While BYD sold a comparable number of EVs as Tesla—1.76 million in 2024 compared to 1.79 million—its overall sales, including hybrid vehicles, significantly outpaced Tesla’s. BYD’s total deliveries for last year reached 4.27 million, nearly matching Ford’s performance.
The company has made a robust start in 2025, with first two months’ sales soaring 93% year-on-year to 623,300 units.
Cathie Wood, founder of ARK Investment Management and a long-time Tesla supporter, remarked that the U.S. automaker remains competitive with BYD, expressing enthusiasm for the upcoming launch of a low-cost model. “We are looking at BYD cars, and they are impressive in terms of fit, finish, and design,” she said during a Bloomberg TV interview in Hong Kong on Tuesday.
However, Tesla still leads in market valuation, valued at around $800 billion, despite a 38% drop in share price this year. In contrast, BYD has a market capitalization of approximately $157 billion.
Tesla’s net profit last year was $7.6 billion, indicating it also generates more absolute profit than BYD.
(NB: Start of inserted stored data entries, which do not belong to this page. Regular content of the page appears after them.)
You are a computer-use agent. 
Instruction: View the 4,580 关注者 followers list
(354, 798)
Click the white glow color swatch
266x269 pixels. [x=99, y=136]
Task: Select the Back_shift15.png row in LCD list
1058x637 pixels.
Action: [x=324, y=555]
The recent decline in Tesla’s shares has been partially attributed to rising public concern over Elon Musk’s influence as President Donald Trump’s chief supporter and cost-cutter.
While Tesla faces declining shipments in China, a trend that has persisted for five consecutive months year-on-year, BYD is thriving. China remains BYD’s largest market, where it holds a nearly 15% share of total passenger car sales, including new-energy vehicles.
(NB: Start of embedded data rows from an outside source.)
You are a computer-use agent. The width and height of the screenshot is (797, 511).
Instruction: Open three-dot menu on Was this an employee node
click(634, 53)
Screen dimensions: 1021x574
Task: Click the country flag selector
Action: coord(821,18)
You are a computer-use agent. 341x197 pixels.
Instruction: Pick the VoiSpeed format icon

BYD has yet to enter the U.S. passenger car market due to tariffs on vehicles made in China but has successfully expanded into European markets, as well as Singapore, Thailand, and Australia.
Chairman Wang stated the company intends to continue enhancing research and development and improve product competitiveness, particularly focusing on growth outside of China. He emphasized that Chinese auto brands are no longer just followers in the age of intelligent vehicles, positioning themselves as leaders, and collaborating with domestic brands to pursue global expansion and elevate their value proposition.